The decentralised world is no longer as autonomous as it was a decade ago. Trends point to tighter regulation, closer identification of users and even individual wallets. In parallel, transaction-tracking tools are evolving — useful to some for crafting trading strategies, to others for exposing illicit activity, and to a third group for manipulating markets.
ForkLog spoke with Grigory Osipov, director of investigations at “SHARD”, about how analytics systems work, where they help — and where they harm.
Pro-government analytics firms (Chainalysis, Crystal, Elliptic, TRM Labs) monitor cryptocurrencies, declaring clear and benign aims: preventing the use of digital assets to launder illicit proceeds.

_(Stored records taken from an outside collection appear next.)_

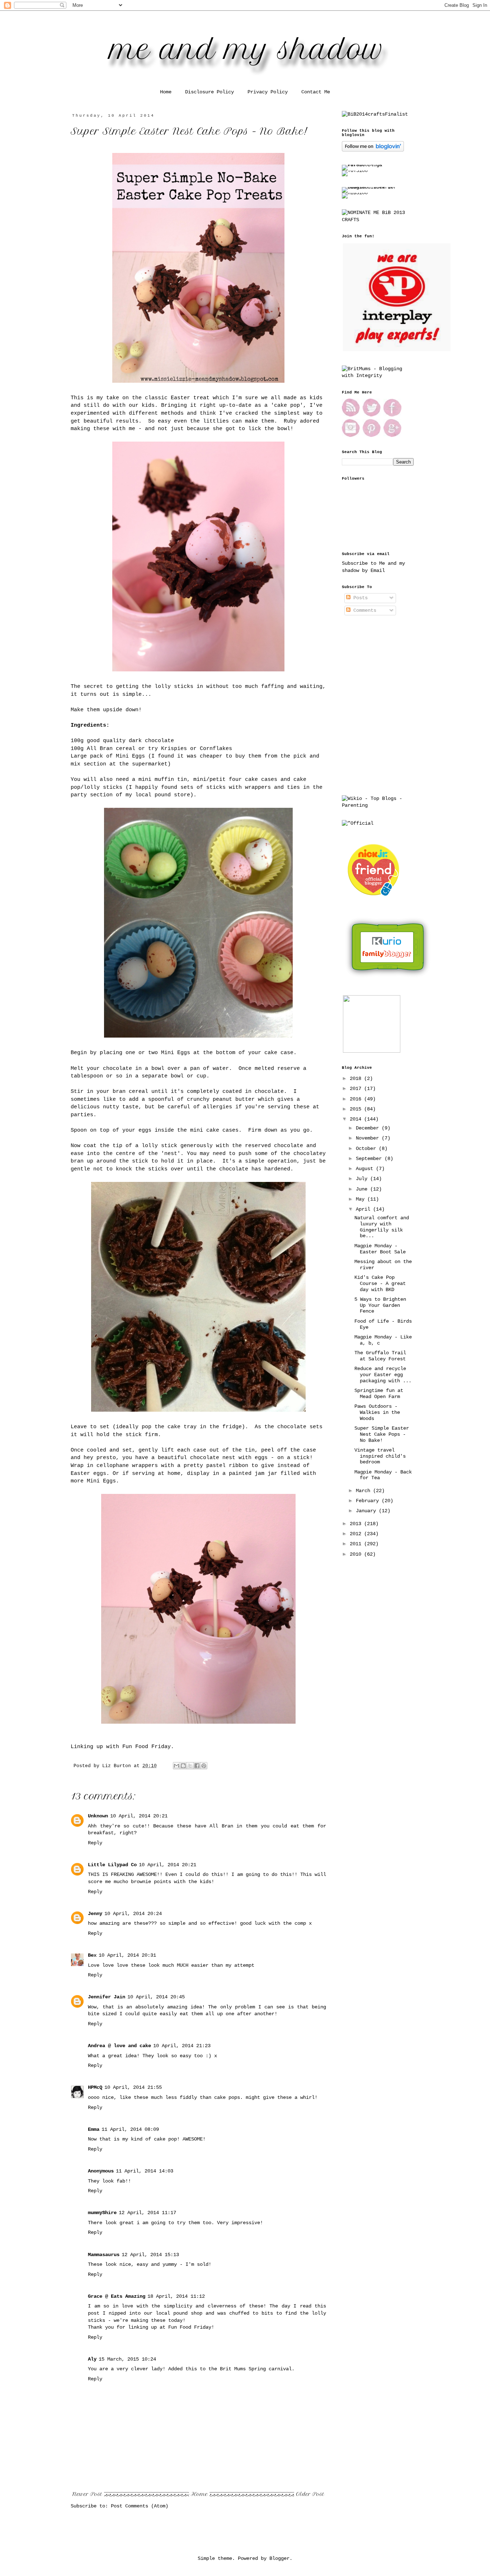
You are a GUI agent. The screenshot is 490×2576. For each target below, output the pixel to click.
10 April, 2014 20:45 (156, 1997)
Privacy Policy (268, 92)
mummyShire (102, 2213)
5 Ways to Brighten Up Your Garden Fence (380, 1305)
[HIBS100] (355, 193)
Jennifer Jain (106, 1997)
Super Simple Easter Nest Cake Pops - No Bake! (381, 1434)
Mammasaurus (103, 2255)
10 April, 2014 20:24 (133, 1913)
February (369, 1501)
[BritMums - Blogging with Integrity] (378, 375)
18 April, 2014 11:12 (176, 2296)
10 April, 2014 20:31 (127, 1955)
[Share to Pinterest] (203, 1765)
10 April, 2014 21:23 (182, 2046)
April (364, 1209)
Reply (95, 1843)
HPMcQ (95, 2087)
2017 (357, 1088)
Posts (359, 598)
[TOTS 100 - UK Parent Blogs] (371, 165)
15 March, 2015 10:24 (127, 2359)
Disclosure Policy (209, 92)
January (367, 1511)
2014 (357, 1119)
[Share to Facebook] (197, 1765)
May (361, 1199)
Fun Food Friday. (148, 1746)
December (369, 1128)
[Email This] (176, 1765)
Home (165, 92)
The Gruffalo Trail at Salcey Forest (380, 1356)
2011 (357, 1544)
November (369, 1138)
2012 (357, 1534)
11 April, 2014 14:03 (144, 2171)
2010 (357, 1554)
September (370, 1158)
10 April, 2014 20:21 (139, 1816)
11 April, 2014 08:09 (130, 2129)
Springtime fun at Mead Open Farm (378, 1393)
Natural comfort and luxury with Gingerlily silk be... (381, 1227)
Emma (93, 2129)
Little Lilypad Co (112, 1865)
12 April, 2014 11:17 (147, 2213)
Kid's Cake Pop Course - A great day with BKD (380, 1283)
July (363, 1179)
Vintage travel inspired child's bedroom (380, 1456)
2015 (357, 1109)
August (366, 1168)
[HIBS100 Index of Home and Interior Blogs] (371, 187)
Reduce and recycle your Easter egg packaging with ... (382, 1375)
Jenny (95, 1913)
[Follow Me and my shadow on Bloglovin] (373, 150)
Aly (92, 2359)
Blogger (279, 2558)
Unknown (98, 1816)
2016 (357, 1099)
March (364, 1491)
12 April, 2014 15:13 (150, 2255)
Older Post (310, 2494)
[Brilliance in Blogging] (375, 114)
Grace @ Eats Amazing (116, 2296)
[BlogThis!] (183, 1765)
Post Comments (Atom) (139, 2506)
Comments (363, 610)
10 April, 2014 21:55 (133, 2087)
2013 (357, 1524)
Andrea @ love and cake (119, 2046)
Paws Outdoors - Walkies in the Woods (377, 1412)
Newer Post (87, 2494)
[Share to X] (190, 1765)
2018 (357, 1078)
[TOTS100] (355, 170)
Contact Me (315, 92)
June (363, 1189)
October (367, 1148)
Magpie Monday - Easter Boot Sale (380, 1249)
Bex (92, 1955)
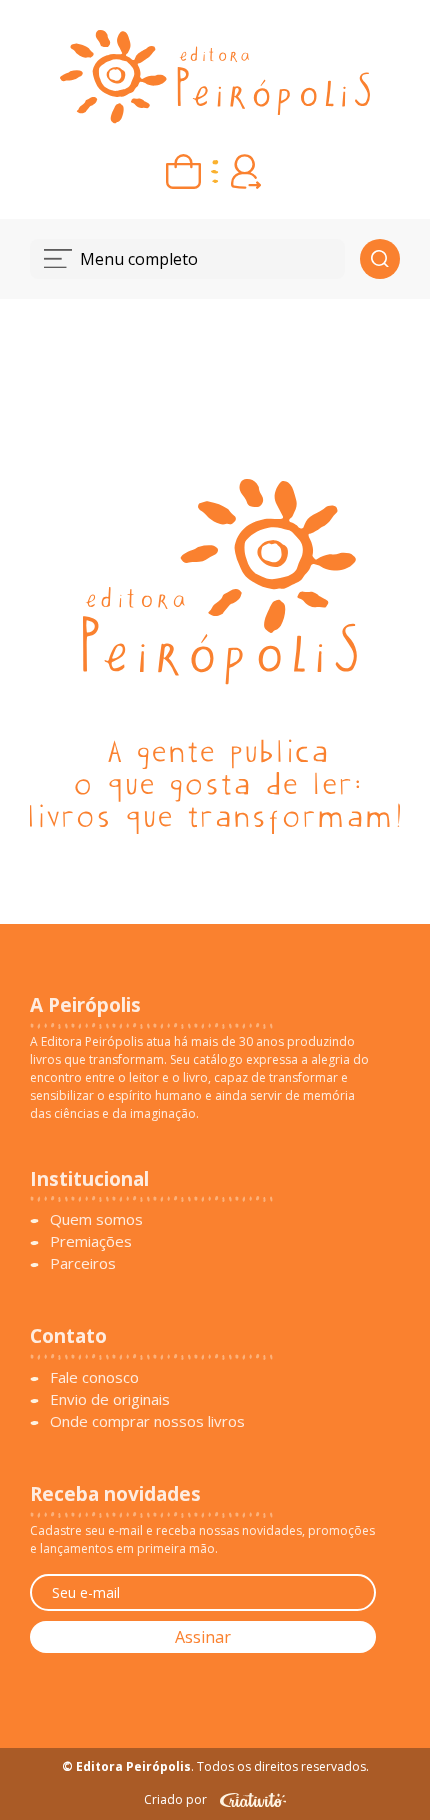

Yet such activity can be bent to manipulation and abuse. Any service that, for one reason or another, has been used to move fiat through crypto while bypassing US‑regulated exchanges risks landing on the watchlist of the American firm Chainalysis.
At the same time, many genuinely useful analytics services have emerged, offering insight into asset flows — for instance, movements by “whale” addresses.
Tracking is also used for investment, focusing on exchange metrics and market trends. A simple example is copy trading: analysing and mirroring the actions of large players, studying their portfolios to inform one’s own strategy.
Questions of crypto tracking sit alongside those of user privacy. On the one hand, anonymous transactions confer freedom and safety, helping avoid unnecessary oversight and interference by third parties.
On the other, state agencies seek to prevent illicit use of crypto. They push policies that require users to disclose information about their wallets, including mandatory AML/KYC procedures for centralised services. Such rules significantly constrain privacy, a stark contrast to the days when it was easy to stay under the radar.
Anonymity in payments, then, is a balance between protecting private life and safeguarding society.
Although transactions on public blockchains are open, transparent and immutable, the identities of people or organisations behind specific addresses are not recorded. That preserves the confidentiality of operations while keeping deal structures transparent.
As cryptocurrencies appeared, analytics firms began studying asset flows over long periods and from multiple angles. They use advanced visualisation tools and maintain carefully assembled databases mapping addresses to specific services and even individuals. This information is called labelling.
Knowing a few addresses belonging to a given service, analytics systems can infer an entire group of wallets used by it — sometimes numbering in the thousands. The value of such systems depends heavily on the quality and accuracy of the labelling, which can contain inaccuracies and errors.
Depending on the entities involved, labelling can cover exchanges, crypto funds, mining pools, bridges and other segments. Of particular importance is “criminal” labelling, which links addresses to darknet markets, casinos and mixers, as well as ransomware, hackers and financial pyramids.
Ties between analytics systems and government agencies have turned these tools into instruments of market manipulation. If a blockchain address is flagged as linked to criminal activity, it effectively blocks cashing out through centralised venues that comply with anti‑money‑laundering rules.
Beyond labelling, these systems classify addresses by risk levels based on their characteristics. Addresses can be “coloured” according to alleged illicit activity or sanctions evasion. A key factor in such risk scoring is the presence of “criminal” labelling.
Alongside the big analytics suites, there are free or freemium services (Whale Alert, Cryptocurrency Alerting, BTC-parsing). They track a limited set of metrics — for example, only whale transactions.
The main methods include:
For example, on 11 August 2024 on Ethereum, 0.8776 ETH was sent from one address to another, while the fee totalled 34.62 ETH (~$87,500 at publication) — nearly 35 times the amount sent. Such an operation is possible only with a manually set fee and only in wallets that allow that option. The sender’s address is itself a validator on the Ethereum network.
Immediately after the high‑fee transaction, the sender received a transfer from a phishing address that closely resembles the destination address at the beginning and end. There may be some link between the events, as the gap between the transactions was just a minute.
As for refunding the overpaid fee, the funds went to the validator’s address. Such funds are often returned to the unlucky sender for reputational reasons.
With blockchain‑analytics methods and tools, one can investigate cases, gather data for informed trading decisions, and analyse competitors and counterparties.